Soon after my commercial feed purchase, my mind was officially blown away by Geoff Lawton’s Chicken Tractor on Steroids:

Essentially, Geoff developed a mobile chicken operation in which the chickens are fed solely on kitchen scraps and compost!

This was all well and good, but at the time I didn’t need a mobile system. My chickens were confined to a traditional run with deep mulch. I began to brainstorm and developed what I call, the “Compost Corner on Steroids”. Here’s how it’s done.

Introducing The Compost Corner on Steroids

Chickens-on-bin

Compost

You’ll need plenty of material for making compost on site. I highly suggest gathering all of your needed material before assembling. Pile it just outside your fence or at the entrance so you can easily access it. In order to generate enough heat for your pile, you’ll need at least 1 cubic yard of material.

Browns-and-Greens

You will need both carbon “brown” and nitrogen “green” materials.

Most of your material should be carbon. Imagine enough material to fill a bin of pallets as you build your stash.

Kitchen Scraps

If your not already, start a “chicken bucket” in your house and throw ALL your food scraps in this as feed. Since your composting, you can include “organic”, non edible material like flowers, cardboard, paper etc… If the chickens don’t eat it, your compost will!

food-scraps

For a larger source of scraps, check out your local health food stores and ask a produce manager if you can have their “throw away” fruits and veggies. Most co-op’s and health food stores are probably already saving this stuff for folks to pick up. They save money on dumpster costs and keep this useable “trash” out of the landfill. One of our health food stores always has at least 3 – 10 trash buckets full of food scraps outback for a local composter. The managers allow anyone to collect it as long as they clean up after themselves.

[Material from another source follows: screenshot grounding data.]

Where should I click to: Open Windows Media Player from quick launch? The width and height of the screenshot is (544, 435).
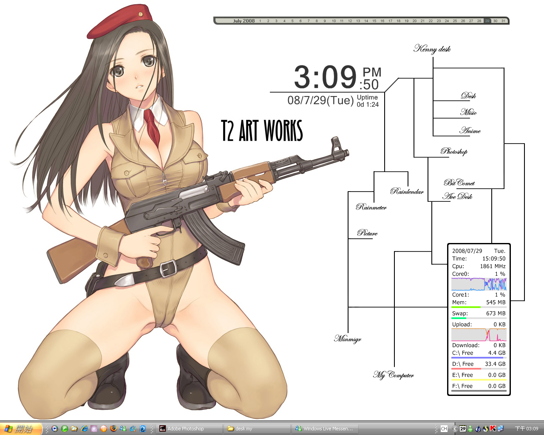coord(55,429)
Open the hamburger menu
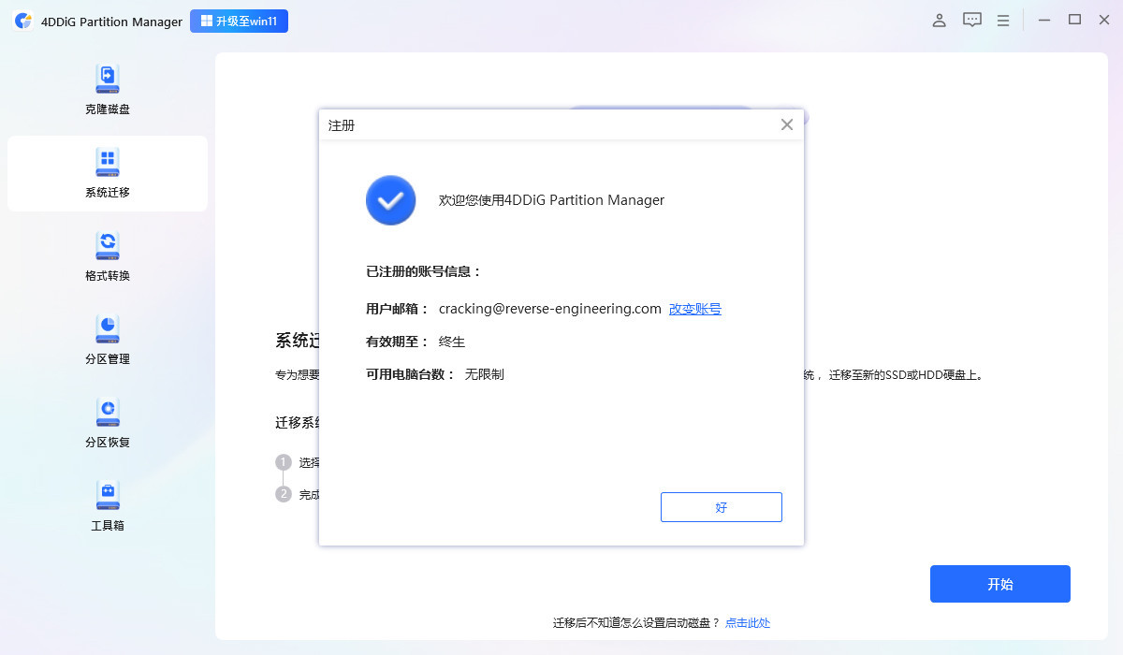 [x=1002, y=19]
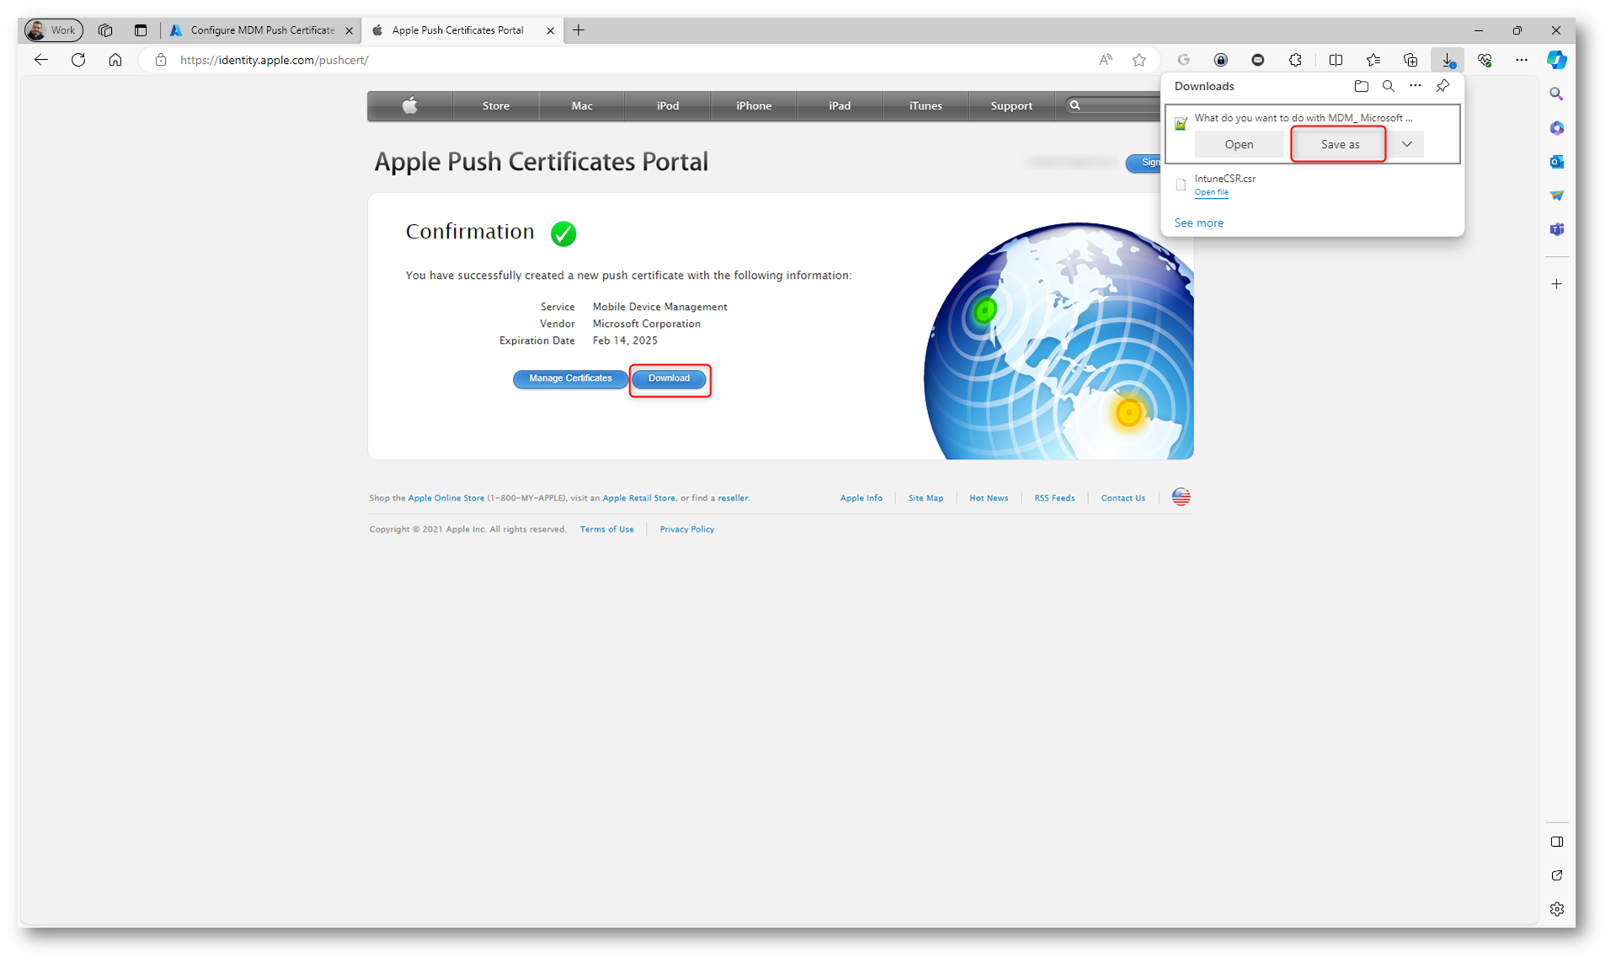Click the Apple logo in navigation bar
1611x963 pixels.
pos(410,105)
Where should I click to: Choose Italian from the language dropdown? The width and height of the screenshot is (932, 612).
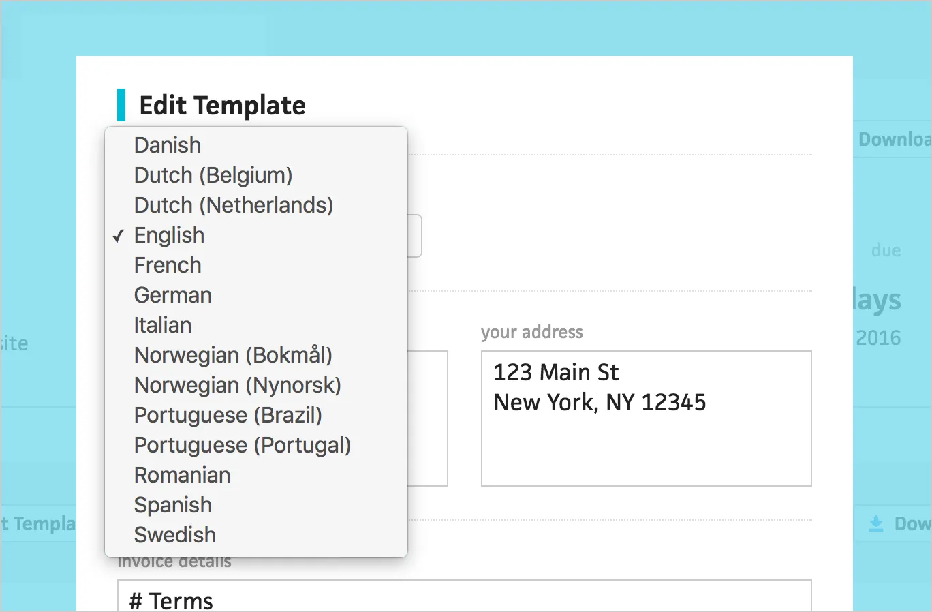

Standard size heat treated pallets

These can be had for free with almost any business that receives shipments on pallets. I source mine from a local manufacturer. They constantly have discarded pallets out front, free for the taking. You can try pet stores, small engine repair shops, hardware stores, motorcycle shops, furniture stores and lawn and garden shops. Think small operations and and always ask permission. If your too shy, search Craigslist for free pallets. I just did a quick search and found 4 free sources of pallets in my area.

Pallets-in-Craigslist

Make sure you get heat treated (HT) pallets, not pressure treated. Each pallet should be labeled. If it’s not labeled, just adopt the policy of “when in doubt, throw it out”. You don’t want those chemicals in the foundation of your food supply.

tools-for-compost

Tools:

Pitch Fork – for pitching the compost.

Wheel barrow – for bringing in compost material and hauling off the finished goods.

4, small ropes, bungies or some other kind of strap.

Continual Flow of Compost in Just 5 Weeks!

Week #1

tying-the-bin

Have your compost material assembled near the entrance of your run so it’s easily accessible. Better yet, put it just outside the fence just where your pile will be if you can throw it over.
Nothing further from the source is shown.